US signs agreement with 3 social media giants aimed at preventing distribution of synthetic drugs
UNITED NATIONS — The United States has signed a memorandum with some of the world’s largest social media companies Thursday aimed at preventing the use of their platforms for the distribution of synthetic drugs.
U.S. Ambassador Linda Thomas-Greenfield said at a signing ceremony that “t technology companies play a crucial role in stopping the illegal production, trade and marketing of synthetic drugs, and just as importantly, educating the public.”
The Alliance to Prevent Drug Harms is a joint initiative of the U.S. Mission to the United Nations and Meta, the owner of Facebook and WhatsApp, X and Snap Inc., the owner of photo-sharing app Snapchat.
The US mission said the signatories will work together to “disrupt” illegal drug activities online and “increase public awareness of the dangers of synthetic drug abuse.”
Thomas-Greenfield said during the ceremony at the US mission that the use of synthetic drugs an “international crisis” that “no government and no sector can tackle alone.”
“These criminals have skillfully used online platforms, social media, e-commerce, search engines and messaging apps to coordinate their illegal activities,” they said.
Neither Thomas-Greenfield nor the social media representatives provided details on the specific measures they will take to curb the online distribution of synthetic drugs as part of the Prevent Alliance.
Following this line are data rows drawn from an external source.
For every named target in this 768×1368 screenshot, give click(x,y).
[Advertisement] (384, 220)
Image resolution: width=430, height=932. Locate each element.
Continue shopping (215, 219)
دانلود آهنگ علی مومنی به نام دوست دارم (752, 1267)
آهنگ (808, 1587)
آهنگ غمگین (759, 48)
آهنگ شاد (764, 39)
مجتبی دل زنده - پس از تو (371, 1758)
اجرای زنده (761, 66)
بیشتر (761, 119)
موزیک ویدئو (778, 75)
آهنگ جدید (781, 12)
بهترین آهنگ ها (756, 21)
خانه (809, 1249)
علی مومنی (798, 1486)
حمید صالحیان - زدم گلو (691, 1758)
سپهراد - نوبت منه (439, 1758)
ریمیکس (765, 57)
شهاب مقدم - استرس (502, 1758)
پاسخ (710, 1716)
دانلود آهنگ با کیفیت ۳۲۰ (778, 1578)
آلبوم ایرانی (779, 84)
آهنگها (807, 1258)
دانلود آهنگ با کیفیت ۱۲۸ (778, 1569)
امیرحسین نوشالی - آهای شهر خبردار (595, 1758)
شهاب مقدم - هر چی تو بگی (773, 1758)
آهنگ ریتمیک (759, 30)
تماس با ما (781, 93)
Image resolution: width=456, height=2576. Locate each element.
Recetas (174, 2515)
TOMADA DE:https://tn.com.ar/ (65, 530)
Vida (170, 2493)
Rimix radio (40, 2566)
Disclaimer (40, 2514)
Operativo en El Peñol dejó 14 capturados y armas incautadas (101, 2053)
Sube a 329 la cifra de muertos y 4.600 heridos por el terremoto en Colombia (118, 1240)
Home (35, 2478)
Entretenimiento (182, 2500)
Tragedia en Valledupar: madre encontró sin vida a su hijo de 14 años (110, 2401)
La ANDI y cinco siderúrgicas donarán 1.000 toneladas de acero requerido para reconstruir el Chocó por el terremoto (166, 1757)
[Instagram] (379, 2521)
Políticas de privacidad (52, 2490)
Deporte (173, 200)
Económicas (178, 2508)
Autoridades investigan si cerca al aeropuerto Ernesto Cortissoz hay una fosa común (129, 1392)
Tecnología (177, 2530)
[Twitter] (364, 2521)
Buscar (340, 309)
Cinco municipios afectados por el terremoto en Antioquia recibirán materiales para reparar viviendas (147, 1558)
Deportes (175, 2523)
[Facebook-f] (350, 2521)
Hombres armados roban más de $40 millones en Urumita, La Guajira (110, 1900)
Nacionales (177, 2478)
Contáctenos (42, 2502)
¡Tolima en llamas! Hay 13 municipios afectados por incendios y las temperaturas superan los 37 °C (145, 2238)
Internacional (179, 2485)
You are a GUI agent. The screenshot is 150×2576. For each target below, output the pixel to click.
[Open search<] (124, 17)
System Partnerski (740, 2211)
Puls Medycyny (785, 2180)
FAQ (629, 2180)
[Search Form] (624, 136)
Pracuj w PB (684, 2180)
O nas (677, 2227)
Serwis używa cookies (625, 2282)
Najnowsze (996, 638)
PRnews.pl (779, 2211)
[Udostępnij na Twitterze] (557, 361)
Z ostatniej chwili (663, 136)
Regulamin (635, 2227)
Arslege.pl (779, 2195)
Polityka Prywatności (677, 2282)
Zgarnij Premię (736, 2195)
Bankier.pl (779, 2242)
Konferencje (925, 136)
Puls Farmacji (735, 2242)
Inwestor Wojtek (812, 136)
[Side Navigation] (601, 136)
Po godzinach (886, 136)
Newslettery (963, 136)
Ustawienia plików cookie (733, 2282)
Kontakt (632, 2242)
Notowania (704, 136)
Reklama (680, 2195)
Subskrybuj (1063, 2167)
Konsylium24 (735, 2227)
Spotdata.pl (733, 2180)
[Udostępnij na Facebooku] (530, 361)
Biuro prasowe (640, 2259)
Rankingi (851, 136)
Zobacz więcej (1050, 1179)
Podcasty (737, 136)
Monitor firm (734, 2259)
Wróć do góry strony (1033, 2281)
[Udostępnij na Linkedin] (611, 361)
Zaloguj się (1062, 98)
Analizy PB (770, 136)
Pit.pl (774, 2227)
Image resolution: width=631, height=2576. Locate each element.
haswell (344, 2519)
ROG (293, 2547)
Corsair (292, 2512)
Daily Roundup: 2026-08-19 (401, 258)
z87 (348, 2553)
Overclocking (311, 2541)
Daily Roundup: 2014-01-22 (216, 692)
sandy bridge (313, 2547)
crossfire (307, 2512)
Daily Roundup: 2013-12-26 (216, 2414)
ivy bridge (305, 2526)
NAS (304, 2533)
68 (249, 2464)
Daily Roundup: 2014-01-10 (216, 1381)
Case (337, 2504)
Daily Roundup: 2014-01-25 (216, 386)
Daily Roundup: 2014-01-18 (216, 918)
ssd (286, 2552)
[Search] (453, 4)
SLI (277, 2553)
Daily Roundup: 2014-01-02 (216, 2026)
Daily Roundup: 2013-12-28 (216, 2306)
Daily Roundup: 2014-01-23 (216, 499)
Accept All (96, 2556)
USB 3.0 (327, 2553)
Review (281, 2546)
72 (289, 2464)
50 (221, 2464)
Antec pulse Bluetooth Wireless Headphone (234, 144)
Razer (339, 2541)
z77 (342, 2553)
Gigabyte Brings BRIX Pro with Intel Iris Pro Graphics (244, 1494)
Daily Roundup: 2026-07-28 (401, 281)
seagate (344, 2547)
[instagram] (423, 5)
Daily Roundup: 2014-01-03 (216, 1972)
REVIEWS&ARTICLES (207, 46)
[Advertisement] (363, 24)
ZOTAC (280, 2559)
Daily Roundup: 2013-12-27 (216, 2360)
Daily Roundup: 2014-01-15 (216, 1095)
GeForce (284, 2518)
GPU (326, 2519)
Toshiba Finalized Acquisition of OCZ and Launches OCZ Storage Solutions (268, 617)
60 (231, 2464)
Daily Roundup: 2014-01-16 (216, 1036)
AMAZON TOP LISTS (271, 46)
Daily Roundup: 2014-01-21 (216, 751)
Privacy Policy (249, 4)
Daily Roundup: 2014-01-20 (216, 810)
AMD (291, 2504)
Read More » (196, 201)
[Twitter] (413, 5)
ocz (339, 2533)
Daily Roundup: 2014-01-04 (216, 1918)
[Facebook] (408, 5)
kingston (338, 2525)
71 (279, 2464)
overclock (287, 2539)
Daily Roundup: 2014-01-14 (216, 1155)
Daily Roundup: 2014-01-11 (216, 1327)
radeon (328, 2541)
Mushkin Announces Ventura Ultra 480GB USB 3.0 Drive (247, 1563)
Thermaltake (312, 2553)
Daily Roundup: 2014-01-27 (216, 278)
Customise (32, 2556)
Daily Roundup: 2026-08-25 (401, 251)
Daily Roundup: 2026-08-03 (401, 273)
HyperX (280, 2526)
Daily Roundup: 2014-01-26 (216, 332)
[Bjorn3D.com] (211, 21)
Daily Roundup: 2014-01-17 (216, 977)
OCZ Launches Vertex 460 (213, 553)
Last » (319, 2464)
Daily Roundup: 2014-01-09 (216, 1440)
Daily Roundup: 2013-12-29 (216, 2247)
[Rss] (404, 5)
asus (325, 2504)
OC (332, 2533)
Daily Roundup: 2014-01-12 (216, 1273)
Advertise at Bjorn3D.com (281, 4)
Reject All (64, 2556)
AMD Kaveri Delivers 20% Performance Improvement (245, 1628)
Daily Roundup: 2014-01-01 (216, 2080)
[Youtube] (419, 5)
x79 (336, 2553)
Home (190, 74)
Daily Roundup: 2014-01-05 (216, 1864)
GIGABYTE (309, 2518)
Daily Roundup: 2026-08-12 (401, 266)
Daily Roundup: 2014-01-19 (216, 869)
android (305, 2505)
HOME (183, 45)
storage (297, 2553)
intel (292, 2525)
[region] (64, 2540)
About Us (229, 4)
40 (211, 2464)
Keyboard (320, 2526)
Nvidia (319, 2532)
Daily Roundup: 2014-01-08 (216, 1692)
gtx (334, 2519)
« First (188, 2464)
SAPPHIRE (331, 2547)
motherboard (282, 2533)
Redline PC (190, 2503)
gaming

However, Jacqueline Beauchere, Snap’s global head of platform safety, said the company has detailed its existing efforts in detail.
Beauchere said Snap, which reaches 90% of 13- to 24-year-olds in the United States, has tried to make its platform a “hostile environment” for drug distributors by using technology that can “proactively detect illegal drug content,” making referrals to law enforcement and “raising awareness” about the risks of drug use among users on the app.
According to Nell McCarthy, vice president of Meta Trust and Safety, the company’s platform can help combat the opioid epidemic by providing a place for families of victims, people in recovery, and organizations fighting stigma to come together.
The Prevent Alliance is the result of conversations that began in September 2023 at the UN General Assembly’s annual meeting of world leaders, Thomas-Greenfield said.
The US mission said the partnership’s objectives align with the US State Department’s Global Coalition to Address Synthetic Drug Threats, a multilateral initiative to prevent the illicit distribution of synthetic drugs launched by Secretary of State Antony Blinken last July.
“Whether it’s companies involved in production or distribution, marketing, or financial networks whose platforms can be abused to traffic these illicit drugs, everyone has a role to play,” Maggie Nardi, the U.S. principal assistant secretary of state for International Drug and Law Enforcement Affairs, said Thursday.
Delphine Schantz, head of the UN Office on Drugs and Crime in New York, puts illicit drug use in a global perspective.
According to the 2024 World Drug Report, 292 million people used drugs in 2022, a 20% increase over the past decade, Schantz said.
The report estimated that 60 million of those people used opioids. That same year, nearly 82,000 people died from opioid use in the United States, a 24-fold increase since 2010.